Dabei gelingt das Kunststück, drei wahrhaft leblose Figuren zu präsentieren, die umeinander herum tanzen, ohne daß sich jemand traut, etwas Handfestes in den Ring zu werfen. Während McGregors "Vidal" eigentlich nur hohle Pose ist, muß Gere sich auf Teufel komm raus emotionalisieren (etwas, was man eher von der Frau im Trio erwarten würde, um die es ja eigentlich geht) und leidet in Agonie unter würgereizproduzierenden Schmalzzeilen, die er nur durch seine natürliche Würde überlebt.

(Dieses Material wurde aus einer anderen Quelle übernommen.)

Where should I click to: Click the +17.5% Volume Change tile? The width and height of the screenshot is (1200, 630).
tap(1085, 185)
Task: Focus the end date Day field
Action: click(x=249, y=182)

Swank dagegen ist von allen am meisten allein gelassen, vom Skript, von der Figur als Enigma, von der eigenen Vision - praktisch spielballhaft bemüht sie sich, alles jungenhaft wegzulächeln, was gerade in ihrem Fall (die Frau lebt von ihrem enormen Gebiß, was die Konkurrenz mit den Hollywoodschönchen angeht) nicht gerade die geschickteste Lösung ist, indem man die Kamera auf das Problem lenkt.
Eine Persönlichkeit kommt dabei nie zu Tage, was sie will und warum sie es will, das ist alles nur vage und fragil skizziert und wenn sie dann in ihrem Element, in den Lüften ist und davon schwärmt, dann klatscht dem Zuschauer eine Woge rhetorischen Durchfalls in der Tradition Rosamunde Pilchers entgegen, der in schwindelerregender Klebrigkeit kaum abzuwaschen ist.
Mair hat gegen dieses Skript, das so ziemlich jeden Konflikt entweder umgeht oder einschlafen läßt, keine Chance - sie ist bemüht, eine Ikone zu zeichnen, aber die komplexen Strukturen rund um die Rolle der Frau in den 30ern, in der Fliegerei, als emanzipierte Frau, als zerrissene Person zwischen einem väterlichen Mann und dem Bildnis männlicher Virilität, das Problem des eigentlich mangelnden fliegerischen Talents für solche Unternehmungen, das alles kommt nicht zum Tragen, bleibt dem Hunger des Zuschauers überlassen.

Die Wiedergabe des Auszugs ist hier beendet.